* Work to be completed
Going through the entries below, work out how many lines have the string "header" in them. Give the number and nothing more.

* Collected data
____

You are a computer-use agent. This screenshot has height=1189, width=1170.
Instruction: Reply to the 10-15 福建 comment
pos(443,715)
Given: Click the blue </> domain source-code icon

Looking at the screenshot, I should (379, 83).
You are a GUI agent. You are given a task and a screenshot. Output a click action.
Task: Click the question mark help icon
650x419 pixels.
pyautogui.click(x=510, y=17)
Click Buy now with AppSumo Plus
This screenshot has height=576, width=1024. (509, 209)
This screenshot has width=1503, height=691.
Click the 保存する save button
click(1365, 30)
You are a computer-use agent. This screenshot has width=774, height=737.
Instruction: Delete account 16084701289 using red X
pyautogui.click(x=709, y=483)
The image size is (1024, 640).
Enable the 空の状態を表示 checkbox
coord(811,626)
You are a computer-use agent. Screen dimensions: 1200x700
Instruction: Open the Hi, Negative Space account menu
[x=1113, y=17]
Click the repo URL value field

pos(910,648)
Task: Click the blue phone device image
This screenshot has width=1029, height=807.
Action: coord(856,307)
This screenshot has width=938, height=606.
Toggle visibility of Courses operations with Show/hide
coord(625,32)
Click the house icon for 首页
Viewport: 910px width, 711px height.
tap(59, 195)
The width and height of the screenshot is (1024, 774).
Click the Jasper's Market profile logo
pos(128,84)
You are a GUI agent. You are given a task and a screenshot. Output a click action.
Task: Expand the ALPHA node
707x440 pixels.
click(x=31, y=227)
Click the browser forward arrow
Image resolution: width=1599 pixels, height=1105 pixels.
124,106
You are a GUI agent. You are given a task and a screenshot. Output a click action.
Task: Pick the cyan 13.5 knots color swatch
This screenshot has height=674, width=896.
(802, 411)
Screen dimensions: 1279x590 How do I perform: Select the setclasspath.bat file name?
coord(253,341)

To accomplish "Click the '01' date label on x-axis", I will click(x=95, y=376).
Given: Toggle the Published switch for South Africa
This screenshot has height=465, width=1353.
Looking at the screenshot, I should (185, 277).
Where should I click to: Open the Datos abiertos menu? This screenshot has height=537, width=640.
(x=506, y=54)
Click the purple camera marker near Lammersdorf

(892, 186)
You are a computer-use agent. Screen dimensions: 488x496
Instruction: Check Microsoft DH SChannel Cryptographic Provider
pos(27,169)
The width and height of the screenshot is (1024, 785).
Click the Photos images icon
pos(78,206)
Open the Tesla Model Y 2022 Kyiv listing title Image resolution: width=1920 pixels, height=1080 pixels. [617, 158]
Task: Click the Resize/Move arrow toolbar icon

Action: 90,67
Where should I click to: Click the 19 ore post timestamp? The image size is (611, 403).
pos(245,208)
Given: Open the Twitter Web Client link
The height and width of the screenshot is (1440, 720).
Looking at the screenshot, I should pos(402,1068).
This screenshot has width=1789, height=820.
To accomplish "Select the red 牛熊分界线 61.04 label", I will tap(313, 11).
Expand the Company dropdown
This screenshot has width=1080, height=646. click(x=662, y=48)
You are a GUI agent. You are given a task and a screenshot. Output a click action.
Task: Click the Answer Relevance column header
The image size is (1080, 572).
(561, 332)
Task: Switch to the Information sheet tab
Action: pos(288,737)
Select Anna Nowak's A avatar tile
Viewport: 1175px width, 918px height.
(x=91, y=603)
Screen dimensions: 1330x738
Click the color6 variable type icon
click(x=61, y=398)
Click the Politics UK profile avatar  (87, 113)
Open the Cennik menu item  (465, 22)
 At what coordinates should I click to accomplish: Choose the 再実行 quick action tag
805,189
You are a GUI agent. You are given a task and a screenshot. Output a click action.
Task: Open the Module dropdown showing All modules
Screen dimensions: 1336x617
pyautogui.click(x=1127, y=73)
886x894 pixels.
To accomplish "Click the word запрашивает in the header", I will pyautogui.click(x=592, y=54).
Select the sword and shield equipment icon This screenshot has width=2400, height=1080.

____

* Response
2